腹腔鏡手術操作空間有限、操作儀器固化僵硬,無法旋轉轉彎、二維成像平臺不穩定等因素使手術難度高,尤其是在腹腔鏡膽腸吻合時。由于腹腔鏡手術初始階段需要陡峭的學習曲線,其高技術要求,使得腹腔鏡手術難以廣泛應用于小兒膽管擴張癥。與腹腔鏡手術相比,機器人手術有明顯的優勢:首先,放大10倍的高清三維視野可以更清楚顯示深層立體的解剖結構;主刀醫生還可以根據自己的習慣調整視野的深度和角度,避免視覺疲勞[23];主刀醫生坐位操作,避免久站,更加節省體力,從而保證手術可持續穩定;達芬奇機器人手術系統的機械臂可以540°旋轉,具有高度的靈活性,可以模擬人類手的平移、彎曲、旋轉、打開、關閉等操作[24]。其次,達芬奇機器人手術系統除震系統能夠消除抖動而精準地進行運動校準,術者能夠輕松準確地進行抓持、釋放、切割、縫合等操作[25]。
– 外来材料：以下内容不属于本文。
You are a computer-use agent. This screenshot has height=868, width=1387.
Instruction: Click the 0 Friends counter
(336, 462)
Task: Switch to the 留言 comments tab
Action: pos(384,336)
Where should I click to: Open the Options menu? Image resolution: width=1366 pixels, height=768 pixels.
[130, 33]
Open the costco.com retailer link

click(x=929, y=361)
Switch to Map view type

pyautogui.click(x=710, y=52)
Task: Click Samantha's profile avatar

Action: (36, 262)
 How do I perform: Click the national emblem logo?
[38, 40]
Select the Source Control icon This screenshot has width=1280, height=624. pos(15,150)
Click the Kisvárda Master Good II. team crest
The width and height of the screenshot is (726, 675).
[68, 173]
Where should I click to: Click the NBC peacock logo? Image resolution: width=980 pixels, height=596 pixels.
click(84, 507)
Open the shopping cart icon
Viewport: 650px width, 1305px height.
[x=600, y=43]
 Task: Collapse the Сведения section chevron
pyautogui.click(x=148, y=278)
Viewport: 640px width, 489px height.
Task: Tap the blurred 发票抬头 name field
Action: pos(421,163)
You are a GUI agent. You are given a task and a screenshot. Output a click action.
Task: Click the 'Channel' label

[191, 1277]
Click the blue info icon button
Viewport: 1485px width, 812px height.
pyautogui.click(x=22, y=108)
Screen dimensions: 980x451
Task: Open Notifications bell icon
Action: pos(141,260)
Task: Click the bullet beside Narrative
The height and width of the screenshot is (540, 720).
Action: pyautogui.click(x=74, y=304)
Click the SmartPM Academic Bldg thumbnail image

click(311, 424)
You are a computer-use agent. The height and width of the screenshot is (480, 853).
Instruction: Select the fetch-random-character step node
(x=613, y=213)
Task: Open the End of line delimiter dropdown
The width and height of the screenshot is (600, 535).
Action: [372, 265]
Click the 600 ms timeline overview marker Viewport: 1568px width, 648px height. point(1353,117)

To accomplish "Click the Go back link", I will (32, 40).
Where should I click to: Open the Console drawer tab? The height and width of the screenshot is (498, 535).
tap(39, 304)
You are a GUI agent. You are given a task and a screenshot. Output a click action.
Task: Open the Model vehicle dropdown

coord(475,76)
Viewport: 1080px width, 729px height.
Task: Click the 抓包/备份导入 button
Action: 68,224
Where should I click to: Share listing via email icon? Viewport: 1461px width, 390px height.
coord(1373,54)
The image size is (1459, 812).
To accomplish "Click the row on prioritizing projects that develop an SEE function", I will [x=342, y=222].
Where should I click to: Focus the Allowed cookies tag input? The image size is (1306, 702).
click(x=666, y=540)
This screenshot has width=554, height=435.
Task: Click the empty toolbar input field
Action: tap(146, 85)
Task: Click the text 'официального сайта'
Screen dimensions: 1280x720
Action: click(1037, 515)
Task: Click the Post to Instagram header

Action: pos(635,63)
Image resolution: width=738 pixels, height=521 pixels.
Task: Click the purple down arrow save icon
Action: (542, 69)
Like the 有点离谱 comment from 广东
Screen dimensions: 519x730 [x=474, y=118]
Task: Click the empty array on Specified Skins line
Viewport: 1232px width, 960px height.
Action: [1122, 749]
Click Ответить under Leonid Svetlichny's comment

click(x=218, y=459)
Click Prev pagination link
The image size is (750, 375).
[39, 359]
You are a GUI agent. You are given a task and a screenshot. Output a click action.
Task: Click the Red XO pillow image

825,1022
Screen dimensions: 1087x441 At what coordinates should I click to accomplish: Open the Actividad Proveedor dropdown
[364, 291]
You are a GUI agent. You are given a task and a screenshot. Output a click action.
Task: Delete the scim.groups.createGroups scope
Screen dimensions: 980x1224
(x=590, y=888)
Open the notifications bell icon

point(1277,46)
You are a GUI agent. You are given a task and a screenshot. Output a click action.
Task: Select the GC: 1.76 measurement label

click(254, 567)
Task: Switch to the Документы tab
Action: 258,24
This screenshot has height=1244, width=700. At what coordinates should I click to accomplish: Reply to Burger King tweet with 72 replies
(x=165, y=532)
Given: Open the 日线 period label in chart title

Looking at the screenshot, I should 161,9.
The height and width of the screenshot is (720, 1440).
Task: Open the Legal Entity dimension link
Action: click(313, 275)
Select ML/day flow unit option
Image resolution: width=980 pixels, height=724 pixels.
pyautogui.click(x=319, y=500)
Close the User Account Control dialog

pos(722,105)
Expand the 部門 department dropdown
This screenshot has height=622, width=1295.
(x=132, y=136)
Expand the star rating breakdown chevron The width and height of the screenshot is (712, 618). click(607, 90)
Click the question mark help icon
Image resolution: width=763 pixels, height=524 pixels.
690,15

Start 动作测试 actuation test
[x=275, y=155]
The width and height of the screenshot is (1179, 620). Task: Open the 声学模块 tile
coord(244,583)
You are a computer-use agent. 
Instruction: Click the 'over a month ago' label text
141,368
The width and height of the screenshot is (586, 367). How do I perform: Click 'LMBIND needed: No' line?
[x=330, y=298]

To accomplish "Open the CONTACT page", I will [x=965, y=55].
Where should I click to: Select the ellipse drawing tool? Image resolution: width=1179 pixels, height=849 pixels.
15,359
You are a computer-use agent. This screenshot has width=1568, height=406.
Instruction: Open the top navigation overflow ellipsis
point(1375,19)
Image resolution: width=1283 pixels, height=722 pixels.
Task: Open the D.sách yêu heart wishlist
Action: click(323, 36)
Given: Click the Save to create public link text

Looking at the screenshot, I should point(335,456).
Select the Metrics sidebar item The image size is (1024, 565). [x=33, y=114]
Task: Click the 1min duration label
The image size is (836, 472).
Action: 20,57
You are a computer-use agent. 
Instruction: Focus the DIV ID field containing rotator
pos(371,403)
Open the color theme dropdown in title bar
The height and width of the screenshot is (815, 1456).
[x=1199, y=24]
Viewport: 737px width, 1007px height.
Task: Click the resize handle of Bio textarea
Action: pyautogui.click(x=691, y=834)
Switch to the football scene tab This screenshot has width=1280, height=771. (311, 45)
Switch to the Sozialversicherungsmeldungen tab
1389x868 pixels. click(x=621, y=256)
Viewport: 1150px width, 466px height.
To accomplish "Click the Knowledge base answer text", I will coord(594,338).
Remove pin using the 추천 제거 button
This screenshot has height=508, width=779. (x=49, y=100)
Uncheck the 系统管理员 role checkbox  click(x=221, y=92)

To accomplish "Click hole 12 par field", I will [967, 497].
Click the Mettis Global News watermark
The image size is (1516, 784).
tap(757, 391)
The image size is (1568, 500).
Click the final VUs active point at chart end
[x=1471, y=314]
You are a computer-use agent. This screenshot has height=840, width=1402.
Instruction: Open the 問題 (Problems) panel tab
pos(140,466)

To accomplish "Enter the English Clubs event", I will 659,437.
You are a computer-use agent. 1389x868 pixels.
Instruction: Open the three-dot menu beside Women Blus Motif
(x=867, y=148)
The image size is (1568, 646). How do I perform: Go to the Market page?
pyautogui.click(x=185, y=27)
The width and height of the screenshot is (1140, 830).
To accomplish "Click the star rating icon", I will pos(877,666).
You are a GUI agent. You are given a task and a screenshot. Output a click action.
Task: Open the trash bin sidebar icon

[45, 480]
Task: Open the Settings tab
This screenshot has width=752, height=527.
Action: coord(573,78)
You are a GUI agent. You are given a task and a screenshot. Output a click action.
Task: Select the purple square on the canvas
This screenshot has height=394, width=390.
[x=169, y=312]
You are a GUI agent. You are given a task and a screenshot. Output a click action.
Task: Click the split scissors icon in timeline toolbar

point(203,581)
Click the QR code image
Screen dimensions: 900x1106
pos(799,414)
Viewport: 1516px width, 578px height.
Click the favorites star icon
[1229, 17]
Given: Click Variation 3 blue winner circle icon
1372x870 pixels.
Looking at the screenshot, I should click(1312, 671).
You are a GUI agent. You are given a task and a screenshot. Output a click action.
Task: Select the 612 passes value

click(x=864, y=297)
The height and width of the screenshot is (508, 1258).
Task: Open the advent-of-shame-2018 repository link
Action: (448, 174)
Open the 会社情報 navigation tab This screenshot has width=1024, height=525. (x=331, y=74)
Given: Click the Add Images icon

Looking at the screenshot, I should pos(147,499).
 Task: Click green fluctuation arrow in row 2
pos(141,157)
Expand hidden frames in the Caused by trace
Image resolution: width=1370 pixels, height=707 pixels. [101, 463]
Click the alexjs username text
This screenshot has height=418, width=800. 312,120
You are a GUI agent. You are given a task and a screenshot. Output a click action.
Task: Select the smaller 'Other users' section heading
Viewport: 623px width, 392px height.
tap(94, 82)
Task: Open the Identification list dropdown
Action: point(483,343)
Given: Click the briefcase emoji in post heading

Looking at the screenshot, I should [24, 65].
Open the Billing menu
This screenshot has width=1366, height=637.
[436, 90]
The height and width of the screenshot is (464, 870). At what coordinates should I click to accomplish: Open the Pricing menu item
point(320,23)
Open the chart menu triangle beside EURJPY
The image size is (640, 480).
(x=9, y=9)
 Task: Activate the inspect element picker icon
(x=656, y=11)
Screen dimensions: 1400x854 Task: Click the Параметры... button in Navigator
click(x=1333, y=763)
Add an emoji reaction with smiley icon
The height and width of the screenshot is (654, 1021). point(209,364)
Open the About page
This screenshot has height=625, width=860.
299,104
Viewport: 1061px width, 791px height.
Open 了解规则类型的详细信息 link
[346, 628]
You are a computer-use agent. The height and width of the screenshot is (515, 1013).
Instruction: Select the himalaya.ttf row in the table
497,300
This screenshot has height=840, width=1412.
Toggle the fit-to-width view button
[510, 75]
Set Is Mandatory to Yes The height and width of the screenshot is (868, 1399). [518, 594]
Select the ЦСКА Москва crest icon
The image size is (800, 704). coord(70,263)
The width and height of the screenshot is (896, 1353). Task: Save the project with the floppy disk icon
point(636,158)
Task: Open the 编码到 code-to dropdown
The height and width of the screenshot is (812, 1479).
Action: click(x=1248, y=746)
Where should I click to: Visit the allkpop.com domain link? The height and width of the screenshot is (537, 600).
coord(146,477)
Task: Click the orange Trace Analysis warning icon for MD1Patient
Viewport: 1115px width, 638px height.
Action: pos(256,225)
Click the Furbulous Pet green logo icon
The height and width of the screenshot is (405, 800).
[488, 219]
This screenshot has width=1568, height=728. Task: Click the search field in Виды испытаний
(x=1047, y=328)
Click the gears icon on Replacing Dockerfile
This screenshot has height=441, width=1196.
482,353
基于達芬奇機器人手術系統的種種優點,使得它用于小兒膽管擴張癥手術治療中更加安全可靠。首先,可以最大限度地從胰膽管交界處到肝門部膽管完全徹底切除擴張膽管,減少擴張膽管部分殘留引起感染、結石形成、癌變等風險;第二,機器人操作系統靈活的機械臂可以確保膽腸吻合更確切,減少膽汁漏、吻合口狹窄、吻合口出血等并發癥發生;第三,使用剪刀裁剪肝管,避免電刀、超聲刀等熱離斷設備對肝管血供的影響,降低膽汁漏、膽腸吻合瘢痕愈合致狹窄的風險;第四,可以更好地識別及處理變異膽管,如我科曾在術中發現3例副肝管變異,遵循Narasimhan等[26]主張副肝管和肝管一同與腸管吻合原則,通過機器人輔助副肝管與肝管側側吻合后再行膽腸吻合,術后均未發生膽汁漏、肝臟萎縮等并發癥;第五,達芬奇機器人手術系統能最大限度利用空間,較腹腔鏡更有優勢,對小嬰兒膽管擴張癥手術是安全穩定的[10, 22];第六,達芬奇機器人手術系統治療患兒膽管擴張癥,具有創傷小、更美觀、更快恢復的優勢,特別是對較大患兒可以安全可靠地進行全機器人手術,使臍部切口更小,避免對腸管的過度牽拉,避免了腸管體外暴露,使術后胃腸功能恢復更快,腹部疼痛更輕,開始進食時間更短,從而加速患兒康復。總之,機器人手術的優勢大大降低了手術難度,增加了手術安全可靠性,減輕了對患兒的創傷。當然,機器人手術也存在缺點:首先,機器人手術的成本較高,限制了它廣泛推廣。Yoon等[27]曾報道機器人手術的總住院費用比腹腔鏡手術高出約4 000美元。在我國,機器人手術的住院費用比腹腔鏡手術高出20 000~40 000元人民幣,與我科的經驗相符。其次,達芬奇手術系統無法為術者提供觸覺反饋,使術者在分離、縫合或打結等操作時無法直接感受到機械反應,對習慣靠觸覺反饋進行手術的術者造成了較大的困擾。結合我科的經驗,隨著經驗的積累,可以通過手眼協調的視覺反饋完全可以彌補觸覺反饋的不足帶來的困擾。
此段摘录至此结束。